Il dato è tuttavia positivo: nel 2022 c'è stata «una graduale diminuzione dei reati contro il patrimonio culturale, anche alla luce delle innovazioni legislative che hanno inasprito il sistema sanzionatorio, rendendo più efficace l'attività repressiva». Lo evidenzia il Nucleo Carabinieri per la tutela del patrimonio culturale di Bari, che traccia un bilancio per l'anno passato delle attività investigative avviate nelle regioni di Puglia e Basilicata ma con riflessi sull'intero territorio nazionale e all'estero. È stato restituito al patrimonio culturale italiano, un ingente numero di beni culturali a rischio di definitiva dispersione sul territorio.
I numeri
Il Nucleo di Bari ha deferito all'Autorità Giudiziaria 119 persone per reati di ricettazione, violazioni in materia di ricerche archeologiche, contraffazione di opere d'arte, violazioni in danno del paesaggio ed altre tipologie di reato previste dal Codice dei beni Culturali e del paesaggio e dal Codice Penale. Sono state eseguite 26 perquisizioni domiciliari e locali che hanno consentito il recupero di 3.707 beni culturali (erano 2.009 nel 2021), di cui 5 di tipo antiquariale, archivistico e librario, 3613 reperti archeologici, 80 reperti paleontologici oltre a 9 opere d'arte contraffatte, per un valore economico stimato in 2.811.500 euro per i beni autentici e di 255.000 euro per quelli contraffatti, qualora immessi sul mercato come autentici.
Reperti archeologici
Particolare impulso è stato dato alla tutela delle aree archeologiche.
Le operazioni
Tra le più importanti dell’anno, anche a livello nazionale, è sicuramente da menzionare “Freezing” che ha consentito il rimpatrio, dall’Austria, del dipinto “Caritas Romana” di Artemisia Gentileschi. La tela seicentesca, appartenente all’eredità del Conte Giangirolamo II Acquaviva, già conservato presso il Castello Marchione di Conversano (BA), era stato esportato illecitamente dal territorio nazionale nel tentativo di commercializzarlo all’estero. Due persone sono state indagate.

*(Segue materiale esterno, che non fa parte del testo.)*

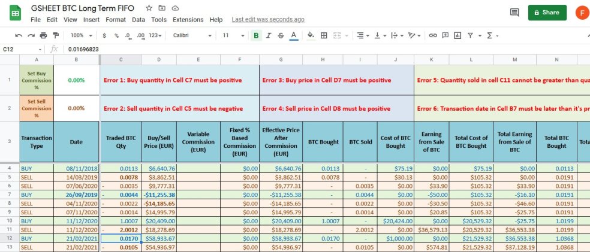The height and width of the screenshot is (252, 590).
Task: Open the 'Last edit was seconds ago' link
Action: click(267, 20)
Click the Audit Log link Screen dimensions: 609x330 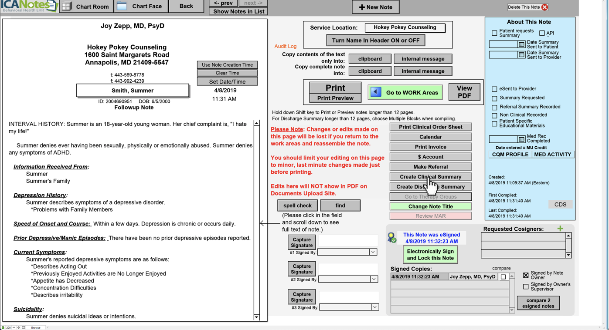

Altra importante attività investigativa avviata e coordinata dalla Procura della Repubblica presso il Tribunale di Bari, consentiva di individuare una preziosa collezione archeologica, consistente in 103 reperti di natura ceramica risalenti al periodo compreso tra il V sec. a.C. e il I sec. d.C., di inestimabile valore storico-culturale ed importantissimo valore economico, custodita all’interno della sala riunioni della sede centrale della Banca Popolare di Bari. Le investigazioni, che hanno accertato l’assoluta estraneità della nuova dirigenza, secondo l’impostazione accusatoria, afferiscono ad un’operazione di compravendita di reperti archeologici perfezionata nell’anno 2009 dall’allora Amministratore Delegato dell’istituto bancario.